# What is being asked
In the passage on medical training, copy the stretch from "First, medical schools" through "changing economic climate.", substituting "doctors" for every "physicians".

# Extracted text

################

First, medical schools and post-graduate training programs do not teach physicians how to cope with the current health care environment.
Medical training programs do not provide young physicians basic information about doctors' options in the workforce -- for example, the pros and cons of private practice vs employment -- nor is there any effort to explain to them the larger economic forces at work in healthcare in the United States, so physicians do not understand the competitive forces that are shaping today's radically changing economic climate.
Doctors, having received no training in adapting to the current market conditions that are occurring rapidly around them, are ill-equipped to function in this radically changed economic -- and ethical -- landscape.
Beyond the basics of medical economics, young physicians are generally not introduced to the regulatory and political environment in which they will have to practice.
More importantly,
Medical training is inculcating a culture among physicians that may be deepening their woes and contributing to the decline of the profession.
Helplessness can be trained into individuals when, regardless of repeated best efforts that should be rewarded, no reward is forthcoming; as a result, the individual eventually learns to give up and sinks into a lonely feeling of futility and malaise. It would appear that collectively the medical profession has mastered this art and is suffering the symptoms en masse.

################

# Given information
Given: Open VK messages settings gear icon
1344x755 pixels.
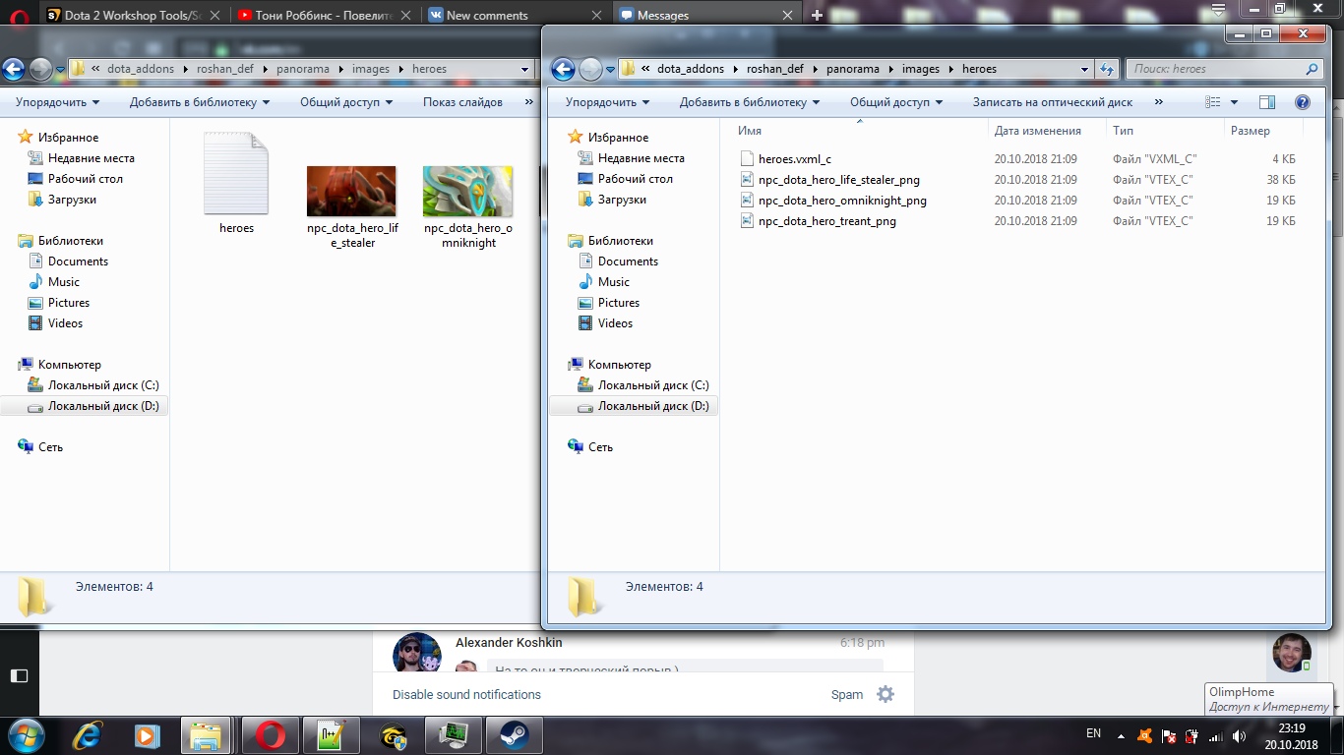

################

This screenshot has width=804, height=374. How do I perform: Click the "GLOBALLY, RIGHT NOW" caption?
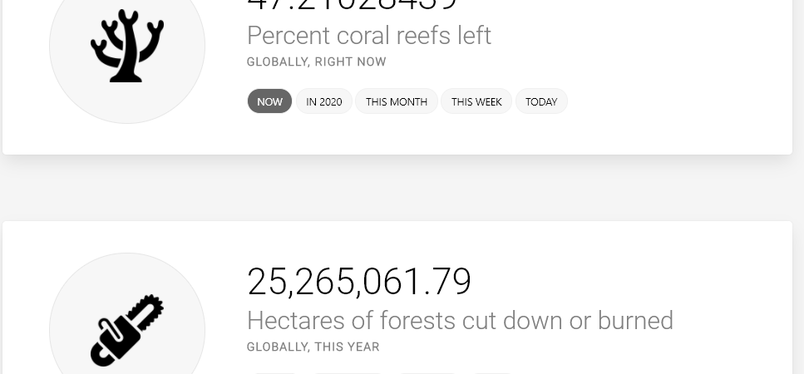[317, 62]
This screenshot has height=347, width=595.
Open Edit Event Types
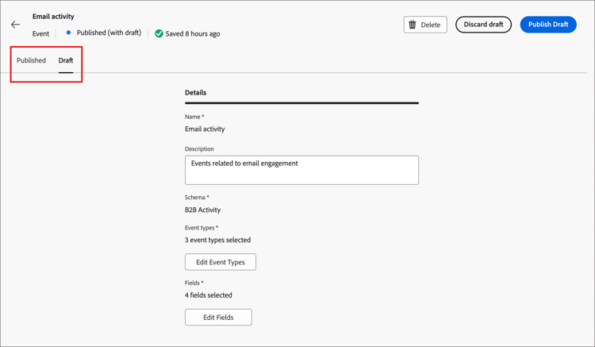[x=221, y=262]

################

# Response for this exercise
First, medical schools and post-graduate training programs do not teach doctors how to cope with the current health care environment.
Medical training programs do not provide young doctors basic information about doctors' options in the workforce -- for example, the pros and cons of private practice vs employment -- nor is there any effort to explain to them the larger economic forces at work in healthcare in the United States, so doctors do not understand the competitive forces that are shaping today's radically changing economic climate.